Of the entries below, return only those lines from the line with "Task: Toggle ダッシュボード共通設定を使用 switch" to the line with "Task: Tap avatar of 骄傲的少年", exactly, both included.
>>>>
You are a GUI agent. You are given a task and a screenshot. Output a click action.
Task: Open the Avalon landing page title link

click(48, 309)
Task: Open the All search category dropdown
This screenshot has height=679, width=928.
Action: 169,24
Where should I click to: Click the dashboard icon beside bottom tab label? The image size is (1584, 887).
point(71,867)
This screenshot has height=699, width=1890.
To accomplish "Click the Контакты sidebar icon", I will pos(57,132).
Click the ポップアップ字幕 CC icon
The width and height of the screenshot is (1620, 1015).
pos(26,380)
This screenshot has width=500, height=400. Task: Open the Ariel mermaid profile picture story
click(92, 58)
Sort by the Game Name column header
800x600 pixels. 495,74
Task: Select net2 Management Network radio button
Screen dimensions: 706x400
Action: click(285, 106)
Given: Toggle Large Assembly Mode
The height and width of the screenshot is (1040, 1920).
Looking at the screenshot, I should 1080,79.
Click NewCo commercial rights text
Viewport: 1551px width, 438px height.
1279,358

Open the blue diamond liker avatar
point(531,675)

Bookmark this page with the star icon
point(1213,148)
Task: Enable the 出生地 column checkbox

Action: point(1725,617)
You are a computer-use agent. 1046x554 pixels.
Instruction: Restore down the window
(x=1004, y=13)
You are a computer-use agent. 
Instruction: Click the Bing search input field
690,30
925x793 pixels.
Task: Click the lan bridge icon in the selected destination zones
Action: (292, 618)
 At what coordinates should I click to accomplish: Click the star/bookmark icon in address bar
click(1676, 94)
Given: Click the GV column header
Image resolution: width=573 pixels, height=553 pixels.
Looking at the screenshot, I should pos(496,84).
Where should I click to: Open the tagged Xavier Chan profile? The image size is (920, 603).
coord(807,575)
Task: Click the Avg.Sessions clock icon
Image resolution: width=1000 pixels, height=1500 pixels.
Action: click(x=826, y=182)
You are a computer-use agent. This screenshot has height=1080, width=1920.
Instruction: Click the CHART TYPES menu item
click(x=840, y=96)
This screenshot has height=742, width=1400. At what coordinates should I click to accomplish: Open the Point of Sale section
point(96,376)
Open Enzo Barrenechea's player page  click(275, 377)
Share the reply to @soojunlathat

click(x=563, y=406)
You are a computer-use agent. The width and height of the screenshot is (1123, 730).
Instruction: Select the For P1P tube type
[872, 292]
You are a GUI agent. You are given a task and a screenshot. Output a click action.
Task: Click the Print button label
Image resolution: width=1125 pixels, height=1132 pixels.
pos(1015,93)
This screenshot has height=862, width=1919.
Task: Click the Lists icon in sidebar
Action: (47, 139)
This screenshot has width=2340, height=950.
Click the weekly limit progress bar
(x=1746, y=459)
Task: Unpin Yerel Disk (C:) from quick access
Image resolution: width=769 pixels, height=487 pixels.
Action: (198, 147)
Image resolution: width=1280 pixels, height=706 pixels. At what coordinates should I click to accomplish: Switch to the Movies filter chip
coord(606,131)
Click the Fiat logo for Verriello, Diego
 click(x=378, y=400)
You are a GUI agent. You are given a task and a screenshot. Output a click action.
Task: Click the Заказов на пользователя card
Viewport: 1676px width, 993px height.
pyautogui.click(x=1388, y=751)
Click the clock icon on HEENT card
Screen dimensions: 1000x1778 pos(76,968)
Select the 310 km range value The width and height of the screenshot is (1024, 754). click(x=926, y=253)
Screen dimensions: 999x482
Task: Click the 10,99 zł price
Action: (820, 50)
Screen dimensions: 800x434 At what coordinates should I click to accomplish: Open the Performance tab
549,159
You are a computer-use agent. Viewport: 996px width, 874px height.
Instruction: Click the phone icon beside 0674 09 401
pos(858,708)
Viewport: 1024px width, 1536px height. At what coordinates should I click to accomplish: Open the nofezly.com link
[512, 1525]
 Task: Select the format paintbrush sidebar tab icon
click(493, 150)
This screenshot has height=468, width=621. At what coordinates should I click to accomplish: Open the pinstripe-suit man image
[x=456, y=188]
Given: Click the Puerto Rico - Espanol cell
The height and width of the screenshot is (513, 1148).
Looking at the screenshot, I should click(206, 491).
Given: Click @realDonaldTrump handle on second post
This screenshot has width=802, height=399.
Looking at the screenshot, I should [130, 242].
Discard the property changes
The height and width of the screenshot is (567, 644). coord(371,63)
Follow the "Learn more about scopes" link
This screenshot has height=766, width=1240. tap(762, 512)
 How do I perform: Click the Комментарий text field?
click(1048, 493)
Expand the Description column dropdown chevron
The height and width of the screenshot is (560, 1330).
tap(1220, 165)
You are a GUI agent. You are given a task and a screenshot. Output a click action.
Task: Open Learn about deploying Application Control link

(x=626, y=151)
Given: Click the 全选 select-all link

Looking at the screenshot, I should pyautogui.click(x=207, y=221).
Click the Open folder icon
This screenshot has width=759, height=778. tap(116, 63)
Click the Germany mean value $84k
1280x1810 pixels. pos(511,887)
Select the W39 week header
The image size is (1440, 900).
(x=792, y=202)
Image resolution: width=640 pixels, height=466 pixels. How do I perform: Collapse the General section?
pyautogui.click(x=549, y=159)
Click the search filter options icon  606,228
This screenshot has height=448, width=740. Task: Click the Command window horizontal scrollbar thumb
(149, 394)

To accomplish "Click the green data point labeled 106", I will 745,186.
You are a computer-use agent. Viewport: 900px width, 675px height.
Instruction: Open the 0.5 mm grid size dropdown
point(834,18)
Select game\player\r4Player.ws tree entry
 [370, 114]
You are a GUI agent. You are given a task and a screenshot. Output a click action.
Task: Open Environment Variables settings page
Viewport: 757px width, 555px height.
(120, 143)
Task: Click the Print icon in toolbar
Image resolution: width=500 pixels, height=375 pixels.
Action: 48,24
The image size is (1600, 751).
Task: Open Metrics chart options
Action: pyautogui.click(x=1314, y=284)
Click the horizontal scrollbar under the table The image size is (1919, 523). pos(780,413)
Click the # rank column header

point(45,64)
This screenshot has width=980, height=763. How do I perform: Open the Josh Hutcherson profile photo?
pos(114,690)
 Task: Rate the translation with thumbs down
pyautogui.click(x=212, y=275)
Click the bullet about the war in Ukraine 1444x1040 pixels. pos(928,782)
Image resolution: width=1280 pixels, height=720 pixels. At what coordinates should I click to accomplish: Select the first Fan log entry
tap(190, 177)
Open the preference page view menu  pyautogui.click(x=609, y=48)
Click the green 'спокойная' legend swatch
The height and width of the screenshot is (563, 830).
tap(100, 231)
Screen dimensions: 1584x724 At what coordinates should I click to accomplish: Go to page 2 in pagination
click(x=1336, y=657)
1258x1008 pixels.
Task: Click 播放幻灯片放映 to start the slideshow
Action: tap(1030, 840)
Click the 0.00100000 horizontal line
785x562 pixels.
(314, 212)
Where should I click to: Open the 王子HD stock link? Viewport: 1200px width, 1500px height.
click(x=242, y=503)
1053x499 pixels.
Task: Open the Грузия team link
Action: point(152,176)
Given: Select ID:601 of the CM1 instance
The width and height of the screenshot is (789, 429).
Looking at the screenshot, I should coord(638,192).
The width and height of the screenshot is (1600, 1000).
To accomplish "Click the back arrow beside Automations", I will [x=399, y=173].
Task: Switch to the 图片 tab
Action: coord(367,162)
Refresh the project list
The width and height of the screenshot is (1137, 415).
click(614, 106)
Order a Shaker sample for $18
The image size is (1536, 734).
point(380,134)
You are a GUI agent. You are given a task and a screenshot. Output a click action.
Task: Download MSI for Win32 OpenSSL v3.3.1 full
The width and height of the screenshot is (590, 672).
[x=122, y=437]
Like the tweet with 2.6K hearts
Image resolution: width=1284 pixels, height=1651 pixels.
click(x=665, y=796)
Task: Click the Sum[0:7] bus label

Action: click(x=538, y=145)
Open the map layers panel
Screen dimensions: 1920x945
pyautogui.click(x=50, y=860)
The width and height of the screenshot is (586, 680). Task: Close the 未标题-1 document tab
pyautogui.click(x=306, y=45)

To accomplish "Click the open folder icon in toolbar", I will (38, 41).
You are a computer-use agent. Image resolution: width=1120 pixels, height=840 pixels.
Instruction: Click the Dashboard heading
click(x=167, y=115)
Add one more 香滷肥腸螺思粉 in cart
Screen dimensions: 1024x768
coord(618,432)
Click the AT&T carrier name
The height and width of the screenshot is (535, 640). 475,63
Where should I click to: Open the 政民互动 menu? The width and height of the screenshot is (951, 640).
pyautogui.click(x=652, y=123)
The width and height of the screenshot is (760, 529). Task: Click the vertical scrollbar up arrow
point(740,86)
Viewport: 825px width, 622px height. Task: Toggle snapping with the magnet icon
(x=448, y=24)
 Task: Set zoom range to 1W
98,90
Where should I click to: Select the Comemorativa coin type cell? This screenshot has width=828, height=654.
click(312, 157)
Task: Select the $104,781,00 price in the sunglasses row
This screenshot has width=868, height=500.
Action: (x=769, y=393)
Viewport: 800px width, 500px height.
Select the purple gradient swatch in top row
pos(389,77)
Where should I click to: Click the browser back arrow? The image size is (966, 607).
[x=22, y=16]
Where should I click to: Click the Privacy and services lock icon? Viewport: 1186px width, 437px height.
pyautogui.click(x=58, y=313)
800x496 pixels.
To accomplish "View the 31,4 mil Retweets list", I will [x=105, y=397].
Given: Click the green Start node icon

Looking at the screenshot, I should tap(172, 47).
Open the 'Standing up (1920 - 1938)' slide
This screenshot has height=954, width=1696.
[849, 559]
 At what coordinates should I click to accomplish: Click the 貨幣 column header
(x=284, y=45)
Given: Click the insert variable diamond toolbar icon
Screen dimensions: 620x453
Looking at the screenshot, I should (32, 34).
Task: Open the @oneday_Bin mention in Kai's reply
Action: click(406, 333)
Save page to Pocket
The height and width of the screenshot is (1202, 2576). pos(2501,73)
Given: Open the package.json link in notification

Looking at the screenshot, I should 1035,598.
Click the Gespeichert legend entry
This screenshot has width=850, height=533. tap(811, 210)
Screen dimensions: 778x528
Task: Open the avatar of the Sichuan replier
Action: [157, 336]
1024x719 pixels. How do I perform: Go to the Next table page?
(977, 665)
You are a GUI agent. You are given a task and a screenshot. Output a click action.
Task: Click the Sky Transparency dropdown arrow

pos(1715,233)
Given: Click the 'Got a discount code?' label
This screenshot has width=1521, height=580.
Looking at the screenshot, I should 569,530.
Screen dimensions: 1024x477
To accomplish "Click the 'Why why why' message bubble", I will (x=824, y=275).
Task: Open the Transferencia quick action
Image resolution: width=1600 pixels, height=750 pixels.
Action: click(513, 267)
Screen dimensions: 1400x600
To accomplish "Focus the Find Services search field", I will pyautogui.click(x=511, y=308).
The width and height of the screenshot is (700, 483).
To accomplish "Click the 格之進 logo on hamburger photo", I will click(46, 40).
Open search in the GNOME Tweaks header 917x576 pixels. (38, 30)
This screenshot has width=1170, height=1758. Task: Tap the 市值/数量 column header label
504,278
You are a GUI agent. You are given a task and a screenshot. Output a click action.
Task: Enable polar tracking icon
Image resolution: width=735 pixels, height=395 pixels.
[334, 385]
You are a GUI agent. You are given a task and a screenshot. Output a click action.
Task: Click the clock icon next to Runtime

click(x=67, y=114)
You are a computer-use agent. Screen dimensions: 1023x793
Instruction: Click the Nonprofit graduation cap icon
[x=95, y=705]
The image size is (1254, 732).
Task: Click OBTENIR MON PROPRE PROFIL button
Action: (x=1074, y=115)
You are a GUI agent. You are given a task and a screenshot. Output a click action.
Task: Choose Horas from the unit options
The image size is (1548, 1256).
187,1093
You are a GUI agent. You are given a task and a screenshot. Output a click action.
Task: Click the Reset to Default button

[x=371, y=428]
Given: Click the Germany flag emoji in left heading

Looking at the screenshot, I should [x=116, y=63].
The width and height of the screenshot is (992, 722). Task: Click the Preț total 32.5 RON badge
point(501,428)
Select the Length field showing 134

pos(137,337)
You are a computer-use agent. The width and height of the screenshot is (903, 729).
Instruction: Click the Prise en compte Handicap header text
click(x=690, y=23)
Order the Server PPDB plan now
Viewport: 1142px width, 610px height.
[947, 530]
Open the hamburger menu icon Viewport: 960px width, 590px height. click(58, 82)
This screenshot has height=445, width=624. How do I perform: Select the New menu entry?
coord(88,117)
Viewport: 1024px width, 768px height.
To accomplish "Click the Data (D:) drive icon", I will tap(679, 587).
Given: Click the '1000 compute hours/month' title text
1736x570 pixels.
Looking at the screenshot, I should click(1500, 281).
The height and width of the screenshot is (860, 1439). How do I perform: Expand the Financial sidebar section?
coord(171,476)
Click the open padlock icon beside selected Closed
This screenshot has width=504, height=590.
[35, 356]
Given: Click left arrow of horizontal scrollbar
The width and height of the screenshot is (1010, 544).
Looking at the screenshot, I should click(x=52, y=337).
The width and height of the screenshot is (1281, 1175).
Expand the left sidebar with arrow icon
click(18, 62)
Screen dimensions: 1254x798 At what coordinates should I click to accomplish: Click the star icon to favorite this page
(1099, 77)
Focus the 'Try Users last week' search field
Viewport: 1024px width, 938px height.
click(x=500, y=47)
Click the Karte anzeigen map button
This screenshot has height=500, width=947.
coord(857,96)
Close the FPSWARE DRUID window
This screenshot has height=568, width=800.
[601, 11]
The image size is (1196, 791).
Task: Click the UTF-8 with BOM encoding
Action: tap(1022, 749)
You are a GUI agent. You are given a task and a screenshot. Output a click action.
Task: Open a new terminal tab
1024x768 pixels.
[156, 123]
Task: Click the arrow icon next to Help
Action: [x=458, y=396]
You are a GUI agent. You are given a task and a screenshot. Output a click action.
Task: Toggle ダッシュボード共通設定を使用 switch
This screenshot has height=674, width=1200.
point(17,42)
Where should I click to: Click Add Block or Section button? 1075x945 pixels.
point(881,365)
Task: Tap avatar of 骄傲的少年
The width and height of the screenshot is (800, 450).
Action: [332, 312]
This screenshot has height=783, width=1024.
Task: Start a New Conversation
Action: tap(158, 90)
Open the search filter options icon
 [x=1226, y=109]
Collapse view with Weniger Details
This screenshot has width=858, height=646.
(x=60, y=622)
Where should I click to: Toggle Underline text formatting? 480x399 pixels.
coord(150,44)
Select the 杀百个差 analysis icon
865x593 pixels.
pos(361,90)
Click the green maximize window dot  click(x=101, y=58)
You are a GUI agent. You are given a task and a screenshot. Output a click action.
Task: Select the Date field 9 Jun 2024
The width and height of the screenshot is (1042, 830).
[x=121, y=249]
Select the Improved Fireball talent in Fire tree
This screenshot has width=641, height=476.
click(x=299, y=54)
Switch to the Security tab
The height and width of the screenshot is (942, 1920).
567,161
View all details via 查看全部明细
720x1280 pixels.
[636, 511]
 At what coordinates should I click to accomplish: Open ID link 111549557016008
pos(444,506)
<<<<
| TASK OUTPUT |
Task: Toggle ダッシュボード共通設定を使用 switch
This screenshot has height=674, width=1200.
point(17,42)
Where should I click to: Click Add Block or Section button? 1075x945 pixels.
point(881,365)
Task: Tap avatar of 骄傲的少年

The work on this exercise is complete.